In yet another riveting performance by Sterling K. Brown, the highly-touted episode that aired on Tuesday’s night’s This Is Us, had his character of Randall in the spotlight again, as the first of the Big Three trilogy this season. Next week, look for the installment to center on Justin Hartley’s Kevin.However, last night on the episode aptly titled, “Hello of a Week: Part One”, viewers followed what happened next to Randall following his return home after the stress of flying across the country to get a diagnosis for his ailing mother’s memory lapses (while keeping it from his siblings), and then winding up facing an intruder in the Pearson family home.After Randall offers the intruder money, the guy runs out of the home.
Next, the police come, and Randall installs surveillance cameras and security alarms throughout the house, which ends up being a continued tipping point in his mental state as he obsesses over keeping his family and his home safe, especially when the cops tells him that it is common for a thief to return,. It appears later in the episode he did when Beth’s earrings and Randall’s cufflinks are MIA.

Photo by: NBC
Throughout the episode, flashbacks to Randall’s childhood showed little Randall, unable to sleep and afraid of monsters, who then asks his dad, Jack to stay with him through the night. Jack sleeps on the floor, but when Jack eventually gets up to go to his own bed, he tells Randall who comes running after him, “to be brave: and that he needs him to be the easiest child to care for since Kate and Kevin are handfuls.
This laid the foundation for how Randall deals with others, by not letting them know his inner most feelings. The writers juxtapose Randall’s dreams throughout where he feels he can’t get out whether it be screaming through a locked window at his mother to get out of the storm, or watching some creepy guy touch Beth and he screams so loud, but you can’t hear him,
In addition, in flashbacks, we see how a college-aged Randall needing college-aged Beth to spend countless nights with him. At one point he tells her, “I just feel so helpless, like I have no control over anything,” especially following the death of his father Jack. Beth says she can understand. She had bad dreams after her father passed away, but after she talked to a therapist she began to feel better. In a key moment, Randall agrees to attend an grief group with her, but that plan goes awry when on the day they were heading to the grief counseling group, Randall’s family has an emergency and he could not go.
The theme of Randall seeking counseling surfaced later in the episode after Randall was struggling to hold it together as City Councilman at the Town Hall, which did not go unnoticed by Beth or by Malik’s dad, Darnell.
The next day, he tells Randall that he himself needed therapy and suggest he do that to. Randall says all he needs is his runs around the city to help him clear his head. But that takes another drastic turn when Randall comes upon a woman being beaten and proceeds to pounce on the aggressor. Next, Randall with messed up arm from landing punches on the guy, ends up being touted as a hero for saving the woman’s life. He is not comfortable with that and he begins to lose his grip.

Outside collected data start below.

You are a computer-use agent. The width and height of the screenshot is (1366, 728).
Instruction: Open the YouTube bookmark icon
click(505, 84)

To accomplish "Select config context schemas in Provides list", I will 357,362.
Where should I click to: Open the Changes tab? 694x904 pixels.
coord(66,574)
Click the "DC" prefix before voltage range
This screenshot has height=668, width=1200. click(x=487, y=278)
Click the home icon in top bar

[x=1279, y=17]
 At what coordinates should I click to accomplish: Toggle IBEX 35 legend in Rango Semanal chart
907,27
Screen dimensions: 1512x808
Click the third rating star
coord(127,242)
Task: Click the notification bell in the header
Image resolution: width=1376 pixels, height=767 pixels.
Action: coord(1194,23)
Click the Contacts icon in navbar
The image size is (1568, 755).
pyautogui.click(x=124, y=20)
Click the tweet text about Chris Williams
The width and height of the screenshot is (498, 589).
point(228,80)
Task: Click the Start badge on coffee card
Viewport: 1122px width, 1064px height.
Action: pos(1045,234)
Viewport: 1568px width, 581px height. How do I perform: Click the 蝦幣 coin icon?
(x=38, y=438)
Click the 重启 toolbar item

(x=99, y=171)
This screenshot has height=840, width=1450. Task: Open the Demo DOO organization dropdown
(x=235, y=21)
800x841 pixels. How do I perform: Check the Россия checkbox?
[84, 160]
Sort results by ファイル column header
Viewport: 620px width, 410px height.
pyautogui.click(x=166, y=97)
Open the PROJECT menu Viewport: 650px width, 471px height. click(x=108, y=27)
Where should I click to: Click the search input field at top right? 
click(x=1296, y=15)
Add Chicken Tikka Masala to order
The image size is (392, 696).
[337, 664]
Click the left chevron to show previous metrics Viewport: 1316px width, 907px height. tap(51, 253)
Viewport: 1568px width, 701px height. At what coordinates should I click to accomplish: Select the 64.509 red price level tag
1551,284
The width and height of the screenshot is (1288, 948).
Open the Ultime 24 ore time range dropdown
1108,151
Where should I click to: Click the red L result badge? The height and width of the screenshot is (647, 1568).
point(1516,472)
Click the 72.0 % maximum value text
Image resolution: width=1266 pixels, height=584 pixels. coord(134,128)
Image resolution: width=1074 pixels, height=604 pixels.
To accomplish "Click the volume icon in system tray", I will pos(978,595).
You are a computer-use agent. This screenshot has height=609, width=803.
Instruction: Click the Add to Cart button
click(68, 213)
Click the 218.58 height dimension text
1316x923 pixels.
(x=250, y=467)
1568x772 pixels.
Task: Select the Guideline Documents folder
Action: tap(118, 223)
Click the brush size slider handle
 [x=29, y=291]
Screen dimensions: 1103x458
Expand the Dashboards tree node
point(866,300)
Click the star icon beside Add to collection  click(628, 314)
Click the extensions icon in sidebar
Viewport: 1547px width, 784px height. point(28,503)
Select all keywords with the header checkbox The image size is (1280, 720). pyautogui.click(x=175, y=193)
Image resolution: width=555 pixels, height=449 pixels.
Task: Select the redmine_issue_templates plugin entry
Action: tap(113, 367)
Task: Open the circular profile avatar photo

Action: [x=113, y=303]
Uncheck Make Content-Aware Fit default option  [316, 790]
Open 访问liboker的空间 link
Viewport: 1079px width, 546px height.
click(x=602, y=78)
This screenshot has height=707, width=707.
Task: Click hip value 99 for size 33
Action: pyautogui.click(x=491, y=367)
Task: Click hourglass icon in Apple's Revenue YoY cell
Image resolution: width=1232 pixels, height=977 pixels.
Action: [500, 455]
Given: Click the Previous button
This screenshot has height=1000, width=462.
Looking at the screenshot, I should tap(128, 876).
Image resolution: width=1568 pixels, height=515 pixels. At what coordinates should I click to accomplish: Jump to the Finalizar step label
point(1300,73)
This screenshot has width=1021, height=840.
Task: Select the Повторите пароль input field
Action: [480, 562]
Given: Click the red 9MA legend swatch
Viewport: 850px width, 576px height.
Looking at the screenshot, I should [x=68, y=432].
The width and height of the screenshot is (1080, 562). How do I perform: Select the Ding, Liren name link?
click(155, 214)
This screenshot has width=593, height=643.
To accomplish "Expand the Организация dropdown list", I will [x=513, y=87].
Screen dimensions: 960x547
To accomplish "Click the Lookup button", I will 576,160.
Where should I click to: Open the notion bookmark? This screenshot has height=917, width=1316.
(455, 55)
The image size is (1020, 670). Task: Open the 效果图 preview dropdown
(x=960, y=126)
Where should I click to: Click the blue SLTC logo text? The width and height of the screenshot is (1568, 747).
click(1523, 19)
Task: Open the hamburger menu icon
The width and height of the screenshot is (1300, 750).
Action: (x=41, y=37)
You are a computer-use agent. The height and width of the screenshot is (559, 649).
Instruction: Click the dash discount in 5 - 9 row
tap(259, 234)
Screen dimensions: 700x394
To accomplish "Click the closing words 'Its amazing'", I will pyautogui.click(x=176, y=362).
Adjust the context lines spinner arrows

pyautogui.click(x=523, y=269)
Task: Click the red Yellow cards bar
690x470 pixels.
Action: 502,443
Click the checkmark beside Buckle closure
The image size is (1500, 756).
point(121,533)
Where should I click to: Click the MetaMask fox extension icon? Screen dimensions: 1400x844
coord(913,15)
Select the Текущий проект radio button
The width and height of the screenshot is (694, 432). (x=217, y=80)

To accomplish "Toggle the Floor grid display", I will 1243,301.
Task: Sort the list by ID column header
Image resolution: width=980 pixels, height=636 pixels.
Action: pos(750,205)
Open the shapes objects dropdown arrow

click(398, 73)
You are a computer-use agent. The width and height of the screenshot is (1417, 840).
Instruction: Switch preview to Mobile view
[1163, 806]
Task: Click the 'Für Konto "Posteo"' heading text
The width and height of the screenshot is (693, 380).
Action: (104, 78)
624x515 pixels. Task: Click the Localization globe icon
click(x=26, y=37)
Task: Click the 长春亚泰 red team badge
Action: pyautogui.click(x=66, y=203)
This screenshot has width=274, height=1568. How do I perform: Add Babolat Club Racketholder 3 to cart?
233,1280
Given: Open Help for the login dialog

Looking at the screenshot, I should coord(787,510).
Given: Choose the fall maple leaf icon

In the culmination of the episode, locking himself in the bathroom in his home, Randall begins to cry and phones Kevin. Thank God his brother answered, as he seems to be the only person Randall feels he can talk to, and has, through his life. At the time of the call, Kevin is in bed with what looks to potentially be Sophie, because he was heading back to Pittsburgh for a funeral of one of her parents. But is it Sophie, or another woman?
During their call, Randall begs Kevin just to talk, and to please distract him. Kevin promises his brother, “I’m the guy that’s gonna get you through this,” Will Kevin ultimately help Randall, or will what happens next become the huge rift that we know exists between the brothers in the flash-forward viewers learned about episodes ago?
This Is Us executive producers, Issac Aptaker, and Elizabeth Berger weighed-in on revisiting Randall’s anxiety and panic attacks with Entertaintment Weekly. “This is something that was hot on all of our minds, because over the past year, a couple of the writers in our room had had people break into their homes when they were home,” shared Issac Aptaker. “People would come in and we would see the impact that it has on you when someone invades your space like that — the aftermath and the fallout. So, as we were looking at what Randall’s season would look like, and what would be potentially the breaking point for him with all that’s been brewing this year, it was at the front of all of our minds at how upsetting something like that can be.”
“We’ve seen that Randall is someone that is so in touch with his feelings emotionally, and he is so willing to talk about everything, but there does seem to be this block with him when it comes to therapy, where he just does not want to engage,” says Elizabeth Berger. “That really fascinated all of us and got us thinking, “What’s that about? And how do we get him to a point where he has his back against the wall and has to move past coping mechanisms and keeping things just below the surface and finally deal with them?” And this felt like a really compelling way to go about that.”
When all was said and done, Sterling K. Brown delivered a nuanced and masterful performance as viewers watched Randall slowly but surely, struggling to cope with all the pressure, and horrific events that happened to him one after the other, as Randall’s anxiety and panic attacks were about to reach epic proportions.